| TEXT FOR ANALYSIS |
┄┄┄┄┄┄
Saturday, July 17, 2010

Discerning my tears

My mother tells me that I cried for the first two years of my life. She says that all I wanted was to be held, and being a infant in the mid 1950s, when baby rearing protocol insisted on a feeding, changing and putting a baby down in the crib, I cried most of the time. At the age of two, I simply stopped.

I cry a lot still.

I cry in joy, I cry in sorrow. Sometimes I grieve.

Generally my crying is not a prolonged affair, a tear here and there, a quiet sob, which racks my body with four or five involuntary utterances. I cry in sympathy with others, holding and responding to emotion that is not even mine.

Sometimes I clearly understand what I am crying about, sometimes I do not. And I feel an underlying expectation that I know what I am crying about. In our group sessions, when someone starts to cry, the question is often asked, “what are those tears about?”

When I answer, “I don’t know,” I feel that I am admitting that I don’t fundamentally know what is going on. I feel inadequate in the explanation. I judge myself for not knowing what I am feeling. I imagine others around me silently clucking their tongues and saying, “Geez, she doesn’t even know what she is crying about. How am I supposed to react if I don’t know what is wrong?”
┄┄┄┄┄┄
| DATA BLOCK |
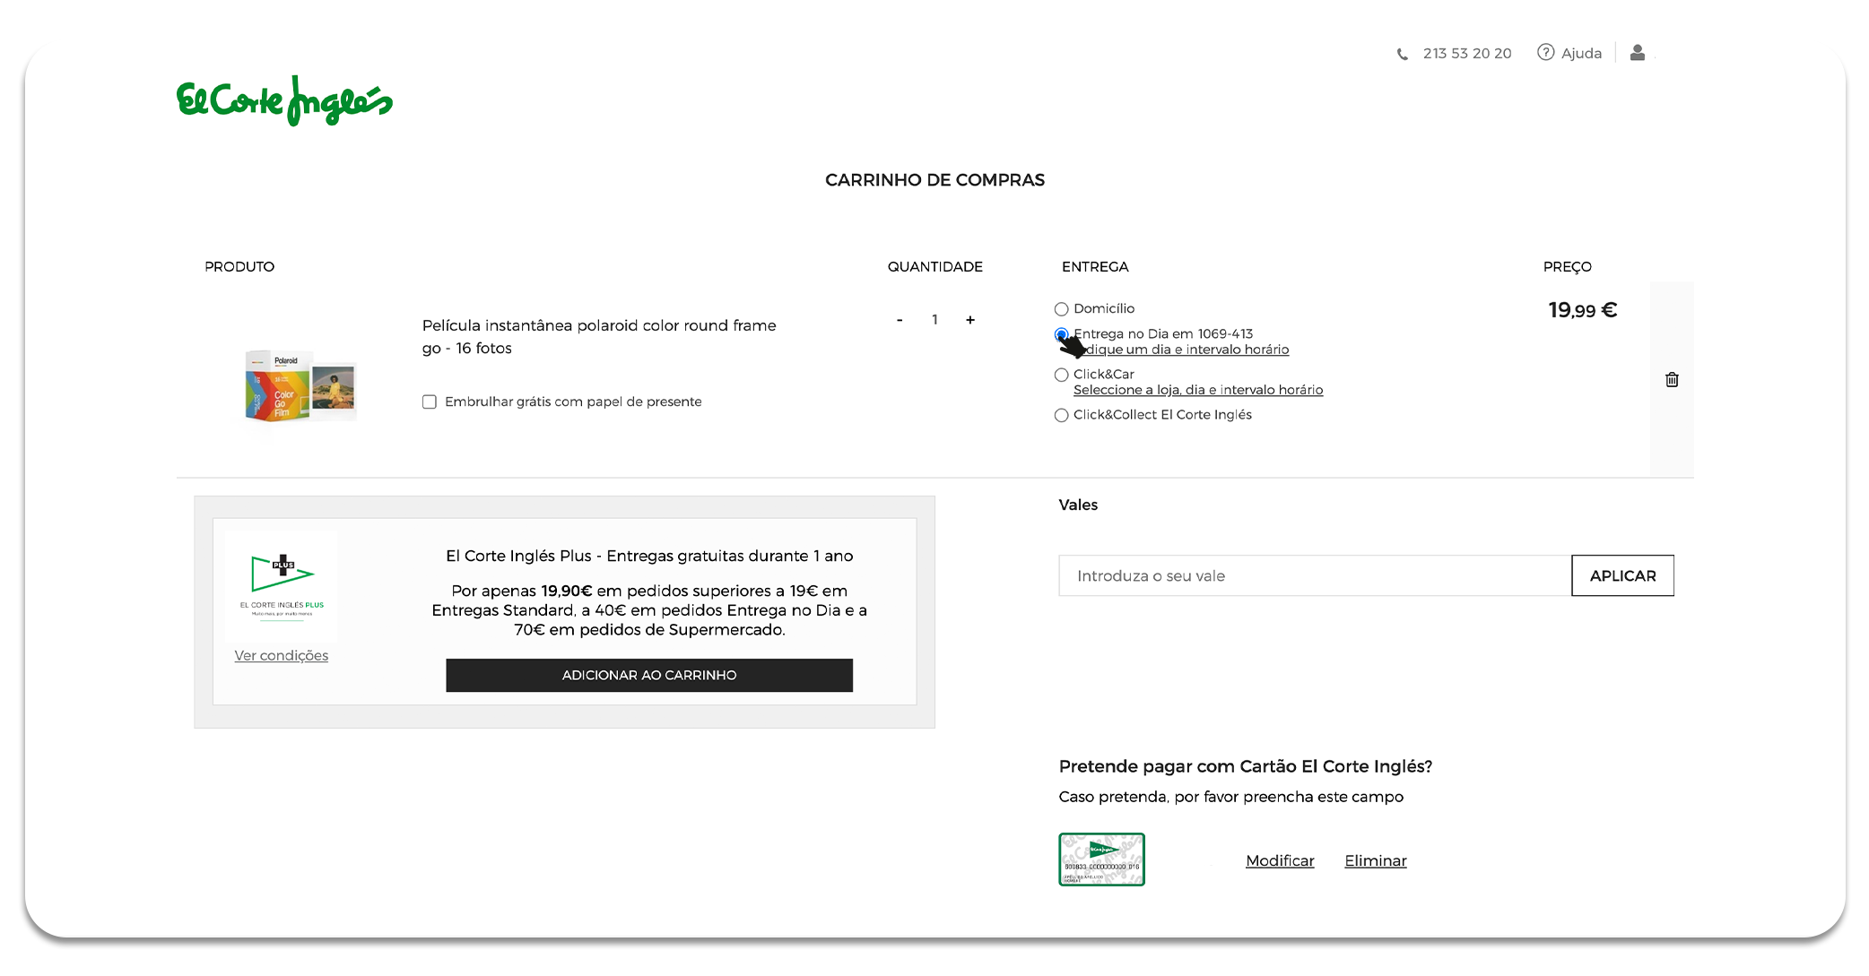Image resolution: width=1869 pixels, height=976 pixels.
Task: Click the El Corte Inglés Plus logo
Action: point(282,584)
┄┄┄┄┄┄
| COMPLETE THE FOLLOWING |
- a) In the post about crying, at what age did the writer stop crying as an infant?
- b) Please summarize the post about crying in two sentences.
Set the material aside and rely only on the post about crying.

| RESULTS IN ORDER |
- a) At the age of two.

- b) The writer's mother says the writer cried for the first two years of life, wanting to be held at a time when infant care called for feeding, changing and putting a baby down in the crib. The writer still cries often, in joy, sorrow and sympathy, and feels inadequate and self-judging when unable to say what the tears are about in group sessions.